DATASET RECORDS
== Segment start ==

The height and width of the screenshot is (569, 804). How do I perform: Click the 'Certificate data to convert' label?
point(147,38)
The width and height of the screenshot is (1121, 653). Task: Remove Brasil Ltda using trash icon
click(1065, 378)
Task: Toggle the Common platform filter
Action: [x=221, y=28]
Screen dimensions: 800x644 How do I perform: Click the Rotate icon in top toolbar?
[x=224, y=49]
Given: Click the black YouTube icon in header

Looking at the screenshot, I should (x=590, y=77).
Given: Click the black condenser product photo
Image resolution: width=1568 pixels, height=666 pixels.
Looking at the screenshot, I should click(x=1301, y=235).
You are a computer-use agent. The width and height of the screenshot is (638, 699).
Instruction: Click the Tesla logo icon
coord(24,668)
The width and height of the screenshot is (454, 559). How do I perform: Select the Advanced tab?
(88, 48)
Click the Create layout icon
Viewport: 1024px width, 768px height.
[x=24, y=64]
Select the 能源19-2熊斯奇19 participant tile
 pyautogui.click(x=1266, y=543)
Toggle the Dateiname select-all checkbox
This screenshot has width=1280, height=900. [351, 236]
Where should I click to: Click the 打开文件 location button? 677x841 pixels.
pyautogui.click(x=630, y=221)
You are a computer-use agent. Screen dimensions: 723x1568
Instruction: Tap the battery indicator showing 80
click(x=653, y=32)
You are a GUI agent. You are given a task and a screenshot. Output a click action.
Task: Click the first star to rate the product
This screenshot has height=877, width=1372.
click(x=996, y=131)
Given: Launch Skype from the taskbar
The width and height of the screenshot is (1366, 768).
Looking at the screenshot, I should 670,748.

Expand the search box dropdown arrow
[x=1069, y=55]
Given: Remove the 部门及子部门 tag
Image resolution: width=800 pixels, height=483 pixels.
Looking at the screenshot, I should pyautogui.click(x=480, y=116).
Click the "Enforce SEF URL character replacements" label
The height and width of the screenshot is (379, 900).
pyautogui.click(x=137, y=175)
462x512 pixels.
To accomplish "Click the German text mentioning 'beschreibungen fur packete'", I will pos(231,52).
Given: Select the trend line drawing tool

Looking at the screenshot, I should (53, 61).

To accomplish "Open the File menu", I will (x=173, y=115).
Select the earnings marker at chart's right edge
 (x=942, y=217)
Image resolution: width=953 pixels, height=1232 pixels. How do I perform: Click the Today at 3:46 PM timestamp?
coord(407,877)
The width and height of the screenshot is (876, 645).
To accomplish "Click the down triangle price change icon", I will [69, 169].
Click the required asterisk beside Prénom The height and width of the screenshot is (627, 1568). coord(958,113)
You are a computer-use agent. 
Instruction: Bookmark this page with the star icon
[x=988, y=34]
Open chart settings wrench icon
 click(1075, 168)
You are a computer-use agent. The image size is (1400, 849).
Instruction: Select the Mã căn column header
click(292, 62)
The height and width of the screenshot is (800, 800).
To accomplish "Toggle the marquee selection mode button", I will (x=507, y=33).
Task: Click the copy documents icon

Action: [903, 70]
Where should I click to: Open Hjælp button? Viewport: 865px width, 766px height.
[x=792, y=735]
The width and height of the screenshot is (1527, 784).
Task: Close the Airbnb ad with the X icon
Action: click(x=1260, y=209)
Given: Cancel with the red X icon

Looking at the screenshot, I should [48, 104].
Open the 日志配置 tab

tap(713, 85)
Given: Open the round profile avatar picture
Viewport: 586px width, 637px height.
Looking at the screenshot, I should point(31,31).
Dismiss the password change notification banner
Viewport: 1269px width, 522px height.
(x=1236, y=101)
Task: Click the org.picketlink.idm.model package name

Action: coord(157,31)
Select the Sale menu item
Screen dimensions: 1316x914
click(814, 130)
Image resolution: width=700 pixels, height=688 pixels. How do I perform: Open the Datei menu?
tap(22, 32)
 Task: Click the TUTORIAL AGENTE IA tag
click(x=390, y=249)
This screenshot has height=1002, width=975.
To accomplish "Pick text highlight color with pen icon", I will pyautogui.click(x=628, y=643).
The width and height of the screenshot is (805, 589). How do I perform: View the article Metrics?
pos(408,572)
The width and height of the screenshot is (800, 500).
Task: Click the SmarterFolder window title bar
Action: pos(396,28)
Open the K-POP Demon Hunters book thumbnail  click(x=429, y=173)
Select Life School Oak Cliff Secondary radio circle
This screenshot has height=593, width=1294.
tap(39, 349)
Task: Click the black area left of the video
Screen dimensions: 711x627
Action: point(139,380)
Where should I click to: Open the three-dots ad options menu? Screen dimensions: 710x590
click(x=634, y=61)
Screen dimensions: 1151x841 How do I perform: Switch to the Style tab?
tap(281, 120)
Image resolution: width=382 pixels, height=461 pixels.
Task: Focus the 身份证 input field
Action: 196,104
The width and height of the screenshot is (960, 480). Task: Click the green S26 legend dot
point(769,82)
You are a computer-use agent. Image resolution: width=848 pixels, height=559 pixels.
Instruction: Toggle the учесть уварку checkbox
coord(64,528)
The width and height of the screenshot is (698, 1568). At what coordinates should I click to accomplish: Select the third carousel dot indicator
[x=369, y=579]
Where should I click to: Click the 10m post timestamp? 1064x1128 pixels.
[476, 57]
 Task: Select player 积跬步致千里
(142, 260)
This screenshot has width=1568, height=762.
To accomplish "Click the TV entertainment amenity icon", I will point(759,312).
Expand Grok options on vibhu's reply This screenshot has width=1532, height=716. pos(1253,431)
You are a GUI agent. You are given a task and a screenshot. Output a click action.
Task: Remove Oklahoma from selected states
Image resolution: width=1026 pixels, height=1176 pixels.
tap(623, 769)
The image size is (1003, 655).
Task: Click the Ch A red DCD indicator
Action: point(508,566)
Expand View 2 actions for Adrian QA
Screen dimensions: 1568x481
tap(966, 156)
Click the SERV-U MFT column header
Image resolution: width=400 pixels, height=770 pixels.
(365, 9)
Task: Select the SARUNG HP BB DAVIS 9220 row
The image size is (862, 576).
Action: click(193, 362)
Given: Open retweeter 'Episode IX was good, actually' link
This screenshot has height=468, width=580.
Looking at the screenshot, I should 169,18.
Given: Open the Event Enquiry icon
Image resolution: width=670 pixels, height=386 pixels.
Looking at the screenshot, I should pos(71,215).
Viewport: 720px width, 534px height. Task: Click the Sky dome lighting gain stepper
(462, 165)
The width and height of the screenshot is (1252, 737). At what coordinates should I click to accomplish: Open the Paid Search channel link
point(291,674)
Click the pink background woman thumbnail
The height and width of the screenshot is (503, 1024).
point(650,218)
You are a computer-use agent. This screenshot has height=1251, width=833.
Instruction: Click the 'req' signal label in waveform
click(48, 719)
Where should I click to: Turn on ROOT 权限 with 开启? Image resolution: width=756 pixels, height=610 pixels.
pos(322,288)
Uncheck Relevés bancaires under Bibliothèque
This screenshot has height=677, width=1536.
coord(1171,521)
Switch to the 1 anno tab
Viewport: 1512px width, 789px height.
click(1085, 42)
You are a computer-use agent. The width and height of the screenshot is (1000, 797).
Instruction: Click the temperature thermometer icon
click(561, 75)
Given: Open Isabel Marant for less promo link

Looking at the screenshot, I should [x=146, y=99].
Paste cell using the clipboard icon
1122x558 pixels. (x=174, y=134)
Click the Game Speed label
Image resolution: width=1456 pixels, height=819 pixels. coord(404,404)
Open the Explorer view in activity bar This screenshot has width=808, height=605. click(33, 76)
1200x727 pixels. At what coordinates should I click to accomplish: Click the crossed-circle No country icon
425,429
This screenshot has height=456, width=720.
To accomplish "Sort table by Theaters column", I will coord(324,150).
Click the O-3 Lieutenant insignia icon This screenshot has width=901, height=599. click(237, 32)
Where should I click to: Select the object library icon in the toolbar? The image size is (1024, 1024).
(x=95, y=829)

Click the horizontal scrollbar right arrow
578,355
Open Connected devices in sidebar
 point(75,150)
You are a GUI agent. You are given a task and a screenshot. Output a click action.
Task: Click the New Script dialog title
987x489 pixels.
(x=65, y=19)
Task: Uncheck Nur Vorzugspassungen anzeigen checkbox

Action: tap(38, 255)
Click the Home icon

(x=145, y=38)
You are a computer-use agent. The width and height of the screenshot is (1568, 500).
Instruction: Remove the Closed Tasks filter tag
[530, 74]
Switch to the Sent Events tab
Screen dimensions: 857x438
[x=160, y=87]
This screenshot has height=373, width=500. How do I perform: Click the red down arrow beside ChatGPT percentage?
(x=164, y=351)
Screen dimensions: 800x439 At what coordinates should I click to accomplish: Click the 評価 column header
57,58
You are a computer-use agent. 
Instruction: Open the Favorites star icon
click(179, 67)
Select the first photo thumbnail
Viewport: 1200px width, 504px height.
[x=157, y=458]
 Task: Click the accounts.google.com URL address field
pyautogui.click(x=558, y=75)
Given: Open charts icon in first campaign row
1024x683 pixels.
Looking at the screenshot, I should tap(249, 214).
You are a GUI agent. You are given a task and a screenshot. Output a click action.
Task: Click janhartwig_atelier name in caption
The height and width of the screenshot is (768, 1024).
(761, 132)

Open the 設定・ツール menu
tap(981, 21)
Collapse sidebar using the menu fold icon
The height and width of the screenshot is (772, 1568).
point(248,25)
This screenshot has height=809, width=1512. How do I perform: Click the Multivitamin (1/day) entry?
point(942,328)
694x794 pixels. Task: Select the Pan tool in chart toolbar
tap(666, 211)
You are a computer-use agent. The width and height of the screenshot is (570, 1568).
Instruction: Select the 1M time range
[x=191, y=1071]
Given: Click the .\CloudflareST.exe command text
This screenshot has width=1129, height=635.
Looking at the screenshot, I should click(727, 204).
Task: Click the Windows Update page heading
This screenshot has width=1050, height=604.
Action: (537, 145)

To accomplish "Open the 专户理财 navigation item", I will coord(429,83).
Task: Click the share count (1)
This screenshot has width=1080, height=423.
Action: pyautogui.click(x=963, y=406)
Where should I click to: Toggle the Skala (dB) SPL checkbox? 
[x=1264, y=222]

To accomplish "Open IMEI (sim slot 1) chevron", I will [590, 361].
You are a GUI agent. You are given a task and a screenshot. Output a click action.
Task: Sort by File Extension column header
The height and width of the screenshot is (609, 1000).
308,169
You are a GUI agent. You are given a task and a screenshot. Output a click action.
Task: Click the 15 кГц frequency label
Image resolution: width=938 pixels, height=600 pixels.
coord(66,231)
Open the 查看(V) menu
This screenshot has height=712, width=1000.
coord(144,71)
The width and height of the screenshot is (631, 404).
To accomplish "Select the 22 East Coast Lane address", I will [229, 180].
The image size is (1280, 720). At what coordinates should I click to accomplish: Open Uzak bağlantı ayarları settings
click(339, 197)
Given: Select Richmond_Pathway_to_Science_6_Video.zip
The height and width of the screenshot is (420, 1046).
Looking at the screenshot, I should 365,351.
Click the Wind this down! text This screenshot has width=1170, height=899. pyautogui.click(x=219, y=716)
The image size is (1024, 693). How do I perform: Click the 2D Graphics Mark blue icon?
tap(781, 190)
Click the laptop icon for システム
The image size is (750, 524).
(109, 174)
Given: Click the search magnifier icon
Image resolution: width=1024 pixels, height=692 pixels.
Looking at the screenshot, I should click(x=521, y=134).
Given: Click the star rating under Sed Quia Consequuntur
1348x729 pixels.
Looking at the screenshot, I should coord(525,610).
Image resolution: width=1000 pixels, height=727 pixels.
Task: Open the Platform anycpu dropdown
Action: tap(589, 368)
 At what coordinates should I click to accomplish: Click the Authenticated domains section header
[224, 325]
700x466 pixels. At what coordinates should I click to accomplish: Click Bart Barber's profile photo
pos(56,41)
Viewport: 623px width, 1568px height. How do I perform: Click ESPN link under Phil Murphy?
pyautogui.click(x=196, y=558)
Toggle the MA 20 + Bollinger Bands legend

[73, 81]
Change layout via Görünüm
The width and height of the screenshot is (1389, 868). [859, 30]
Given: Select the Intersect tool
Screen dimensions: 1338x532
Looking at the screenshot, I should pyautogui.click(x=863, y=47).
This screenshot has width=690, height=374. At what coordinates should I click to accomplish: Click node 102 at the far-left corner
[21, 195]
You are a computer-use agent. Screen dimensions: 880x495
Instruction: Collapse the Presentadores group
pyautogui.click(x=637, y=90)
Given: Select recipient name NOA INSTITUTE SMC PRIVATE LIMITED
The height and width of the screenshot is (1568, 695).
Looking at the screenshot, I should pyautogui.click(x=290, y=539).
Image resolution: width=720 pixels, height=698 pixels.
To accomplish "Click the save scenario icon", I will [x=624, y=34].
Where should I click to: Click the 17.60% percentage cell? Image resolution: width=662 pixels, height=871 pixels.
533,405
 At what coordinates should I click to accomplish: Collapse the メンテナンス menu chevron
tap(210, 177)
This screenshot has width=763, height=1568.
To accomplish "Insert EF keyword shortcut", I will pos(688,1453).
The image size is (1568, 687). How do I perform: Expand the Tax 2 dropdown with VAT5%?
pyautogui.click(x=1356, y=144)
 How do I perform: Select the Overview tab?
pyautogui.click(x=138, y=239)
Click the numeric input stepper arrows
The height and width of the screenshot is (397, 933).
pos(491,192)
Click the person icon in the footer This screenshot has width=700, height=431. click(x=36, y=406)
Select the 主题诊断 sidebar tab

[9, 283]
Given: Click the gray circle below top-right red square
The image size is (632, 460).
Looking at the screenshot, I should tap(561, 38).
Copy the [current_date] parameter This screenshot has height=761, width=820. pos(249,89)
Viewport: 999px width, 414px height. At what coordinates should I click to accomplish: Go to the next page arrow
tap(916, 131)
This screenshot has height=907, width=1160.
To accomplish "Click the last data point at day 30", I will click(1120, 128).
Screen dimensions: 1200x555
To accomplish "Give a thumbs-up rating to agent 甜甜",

== Segment end ==

ASSIGNMENT
Give back the records above exactly, limited to the lines between the one holding "Change layout via Görünüm" and the one holding "Click the person", inclusive.

ANSWER SPACE
Change layout via Görünüm
The width and height of the screenshot is (1389, 868). [859, 30]
Given: Select the Intersect tool
Screen dimensions: 1338x532
Looking at the screenshot, I should pyautogui.click(x=863, y=47).
This screenshot has width=690, height=374. At what coordinates should I click to accomplish: Click node 102 at the far-left corner
[21, 195]
You are a computer-use agent. Screen dimensions: 880x495
Instruction: Collapse the Presentadores group
pyautogui.click(x=637, y=90)
Given: Select recipient name NOA INSTITUTE SMC PRIVATE LIMITED
The height and width of the screenshot is (1568, 695).
Looking at the screenshot, I should pyautogui.click(x=290, y=539).
Image resolution: width=720 pixels, height=698 pixels.
To accomplish "Click the save scenario icon", I will [x=624, y=34].
Where should I click to: Click the 17.60% percentage cell? Image resolution: width=662 pixels, height=871 pixels.
533,405
 At what coordinates should I click to accomplish: Collapse the メンテナンス menu chevron
tap(210, 177)
This screenshot has width=763, height=1568.
To accomplish "Insert EF keyword shortcut", I will pos(688,1453).
The image size is (1568, 687). How do I perform: Expand the Tax 2 dropdown with VAT5%?
pyautogui.click(x=1356, y=144)
 How do I perform: Select the Overview tab?
pyautogui.click(x=138, y=239)
Click the numeric input stepper arrows
The height and width of the screenshot is (397, 933).
pos(491,192)
Click the person icon in the footer This screenshot has width=700, height=431. click(x=36, y=406)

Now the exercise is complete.